Sensation and Perception
Hearing, or audition, depends on the presence of sound waves, which travel much more slowly than light waves. Sound waves are changes in pressure generated by vibrating molecules. The physical characteristics of sound waves influence the three psychological features of sound: loudness, pitch, and timbre.
- Loudness depends on the amplitude, or height, of sound waves. The greater the amplitude, the louder the sound perceived. Amplitude is measured in decibels. The absolute threshold of human hearing is defined as 0 decibels. Loudness doubles with every 10-decibel increase in amplitude.
- Pitch, though influenced by amplitude, depends most on the frequency of sound waves. Frequency is the number of times per second a sound wave cycles from the highest to the lowest point. The higher the frequency, the higher the pitch. Frequency is measured in hertz, or cycles per second. Frequency also affects loudness, with higher-pitched sounds being perceived as louder. Amplitude and frequency of sound waves interact to produce the experiences of loudness and pitch.
- Timbre, or the particular quality of a sound, depends on the complexity of a sound wave. A pure tone has sound waves of only one frequency. Most sound waves are a mixture of different frequencies.
The Structure of the Ear
Knowing the basic structure of the ear is essential to understanding how hearing works. The ear has three basic parts: the outer ear, the middle ear, and the inner ear.
The visible part of the ear is the pinna, which collects sound waves and passes them along the auditory canal to a membrane called the eardrum. When sound waves hit the eardrum, it vibrates. The eardrum transmits the vibration to three bones, or ossicles, in the middle ear, which are called the hammer, the anvil, and the stirrup. The diagram of the ear shows how they got these names: they actually look like a hammer, an anvil, and a stirrup. In response to the vibration, these ossicles move one after another. Their function is to amplify the sound vibrations.
From the ossicles, vibrations move through a membrane called the oval window to the cochlea of the inner ear. The cochlea is a coiled, fluid-filled tunnel.
Inside the cochlea are receptors called cilia or hair cells that are embedded in the basilar membrane. The basilar membrane runs along the whole length of the coiled cochlea. Vibrations that reach the inner ear cause the fluid in the cochlea to move in waves. These waves in turn make the hair cells move.
The movement triggers impulses in neurons that connect with the hair cells. The axons of these neurons come together to form the auditory nerve, which sends impulses from the ear to the brain. In the brain, the thalamus and the auditory cortex, which is in the temporal lobe of the cerebrum, receive auditory information.
Two theories explain how people distinguish the pitch of different sounds: place theory and frequency theory.
Place theory explains how people discriminate high-pitched sounds that have a frequency greater than 5000 Hz. Place theory states that sound waves of different frequencies trigger receptors at different places on the basilar membrane. The brain figures out the pitch of the sound by detecting the position of the hair cells that sent the neural signal.

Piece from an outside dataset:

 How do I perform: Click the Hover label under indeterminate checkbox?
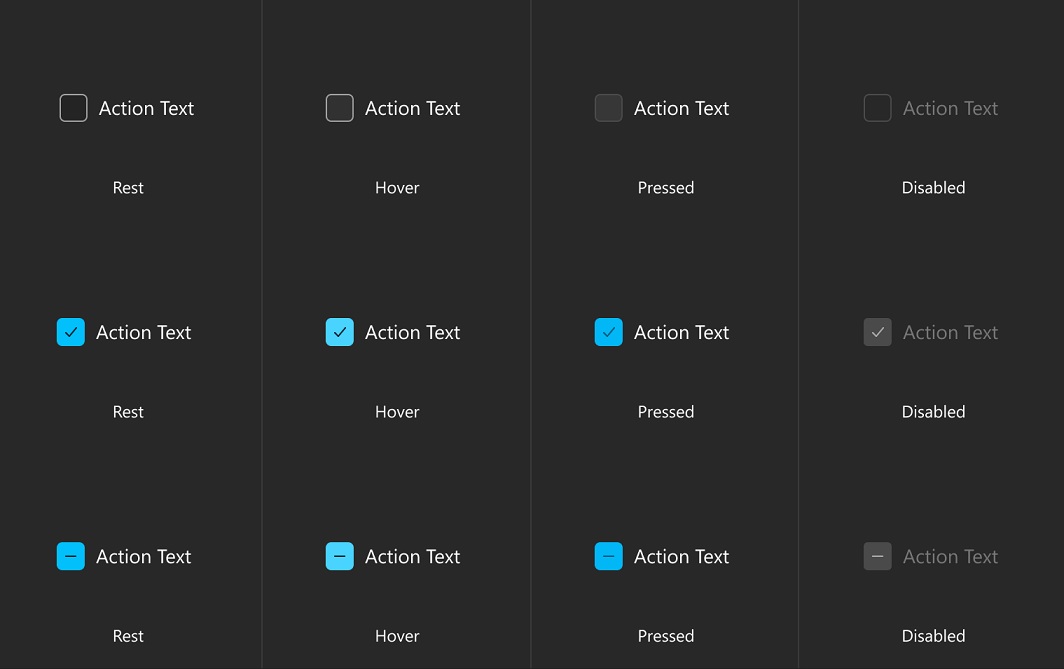397,636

Frequency theory explains how people discriminate low-pitched sounds that have a frequency below 1000 Hz. According to frequency theory, sound waves of different frequencies make the whole basilar membrane vibrate at different rates and therefore cause neural impulses to be sent at different rates. Pitch is determined by how fast neural signals move along to the brain.
The detection of moderately pitched sounds, with a frequency between 1000 and 5000 Hz, is explained by both place theory and frequency theory. To discriminate among these sounds, the brain uses a code based both on where the neural impulses originated and how quickly neural impulses move.
In the same way that people use two eyes to perceive depth, people use two ears to locate the origin of sounds. The left ear receives sound waves coming from the left slightly faster than the right ear does. The signal received by the left ear may also be a little more intense than that received in the right ear, because the signal has to go around the head to enter the right ear.
Locating a sound is difficult if both ears receive a signal of exactly the same intensity at exactly the same time, as when a sound originates from directly in front, directly behind, or directly above. Turning the head or cocking it to one side can help circumvent this difficulty.